» **Quoted passage**
The concept of a living will is to give you peace of mind about any health problems or issues that may arise in the future. Also, it addresses the choices that need to be made and your family members inability to make those decisions for you, regarding your health. Leaving the decisions up to your family members can be difficult for them. A living will allows you to make those choices ahead of time alleviating the stress for family members. It is important for anyone, over the age of 18, to have a living will. In the event of a terminal illness or having become critically injured, without a living will, no one has the right to make medical decisions that impact your life or determine whether you should live or die.
These legal documents have different names but one goal; designating your wishes for healthcare when you are unable to do so. The legal document that is imperative to put your wishes into writing is called a living will. Unlike a traditional will, a living will is primarily directed to medical personnel regarding the types of medical procedures you wish or do not wish to receive when you are terminally ill or incapacitated. The living will becomes operative when it is provided to your physician or healthcare provider and you are incapable of making healthcare decisions for yourself. A durable power of attorney or also known as a health care proxy is a signed, dated, and witnessed legal document that authorizes an individual to act as a spokesperson or agent of an individual to handle his/her affairs after he/she becomes incompetent.

» **To do**
[1] Translate this sentence from the text on living wills into Spanish: "Leaving the decisions up to your family members can be difficult for them."
[2] According to the text on living wills, when does a living will become operative?
[3] Reproduce the part of the text on living wills starting with "The concept of" and going on through "live or die.".

» **Given material**
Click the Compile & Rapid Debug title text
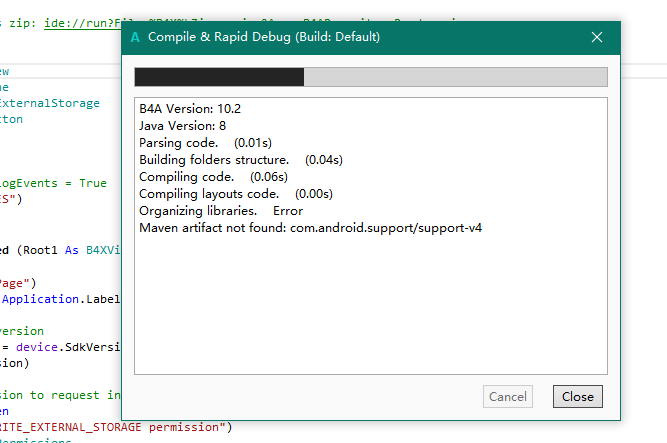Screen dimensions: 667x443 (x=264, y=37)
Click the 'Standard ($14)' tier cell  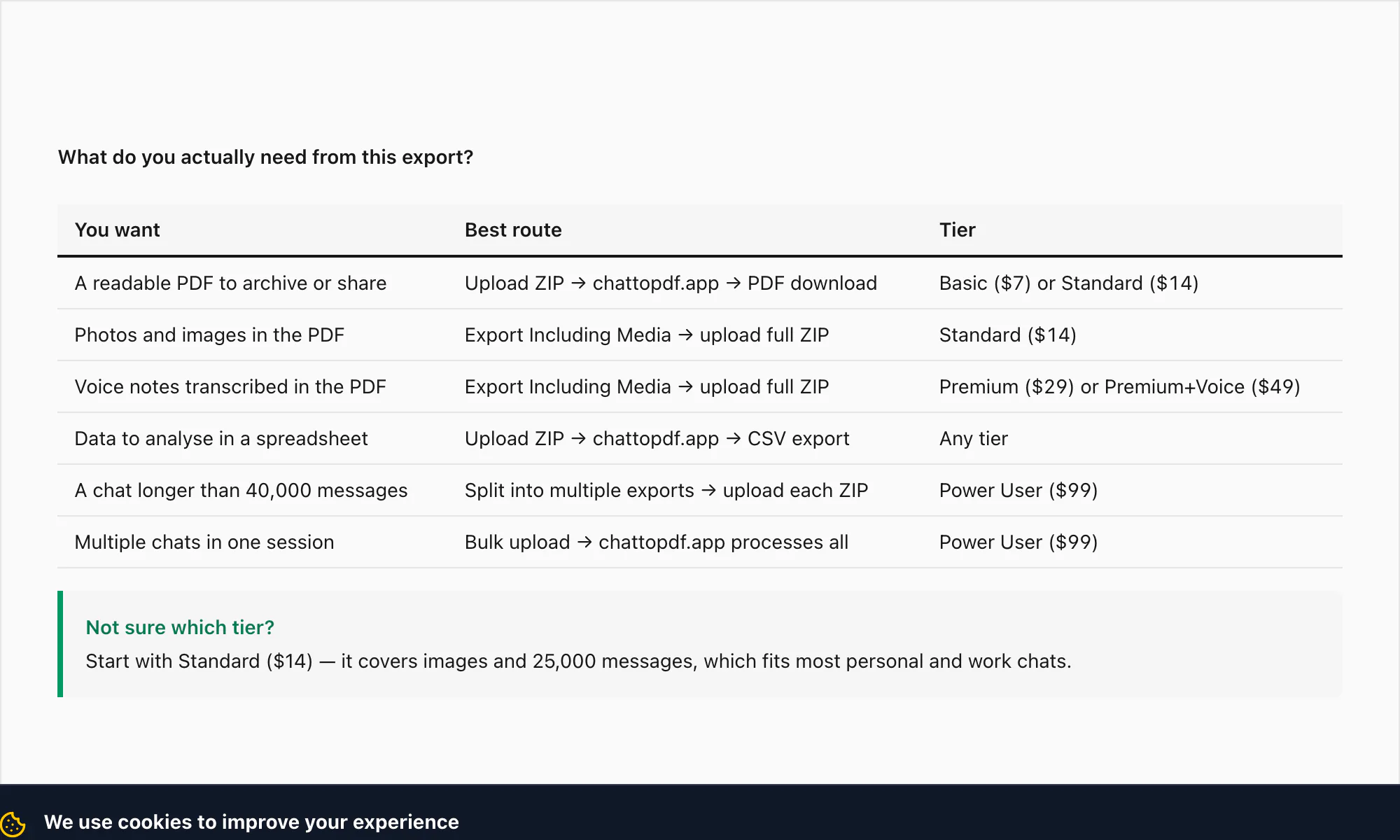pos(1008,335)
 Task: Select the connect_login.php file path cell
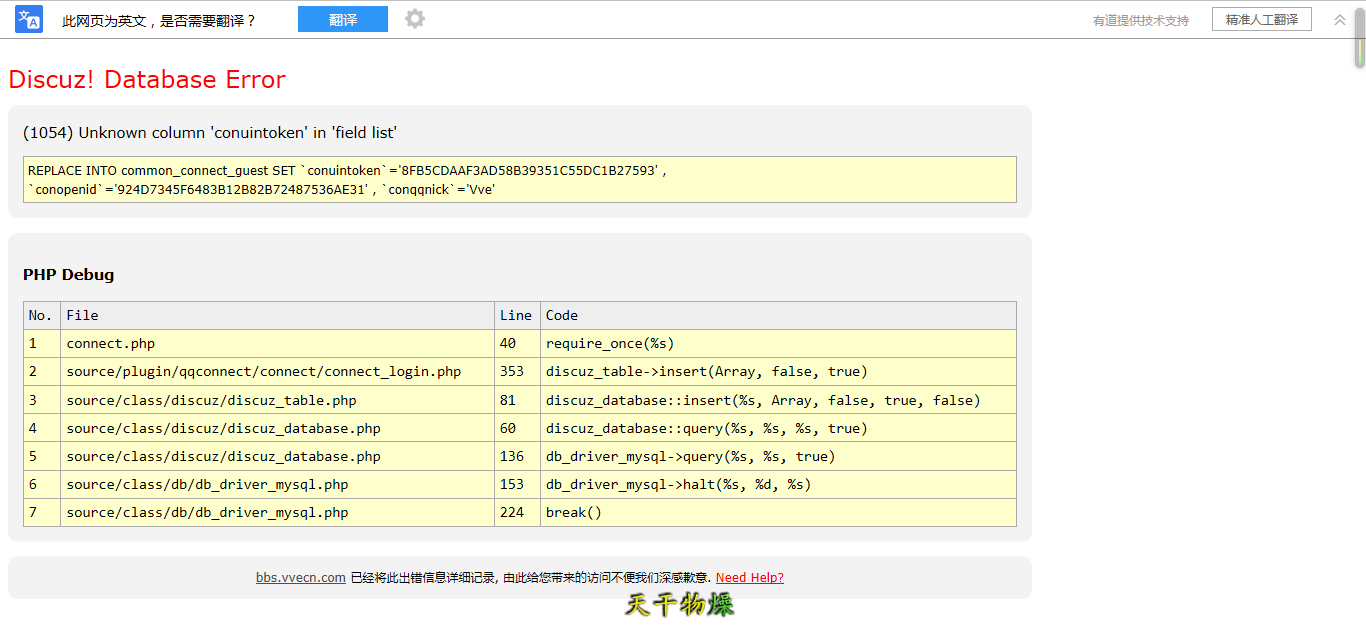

» **Task-by-task answers**
[1] Dejar las decisiones en manos de sus familiares puede resultarles difícil.

[2] It becomes operative when it is provided to your physician or healthcare provider and you are incapable of making healthcare decisions for yourself.

[3]
The concept of a living will is to give you peace of mind about any health problems or issues that may arise in the future. Also, it addresses the choices that need to be made and your family members inability to make those decisions for you, regarding your health. Leaving the decisions up to your family members can be difficult for them. A living will allows you to make those choices ahead of time alleviating the stress for family members. It is important for anyone, over the age of 18, to have a living will. In the event of a terminal illness or having become critically injured, without a living will, no one has the right to make medical decisions that impact your life or determine whether you should live or die.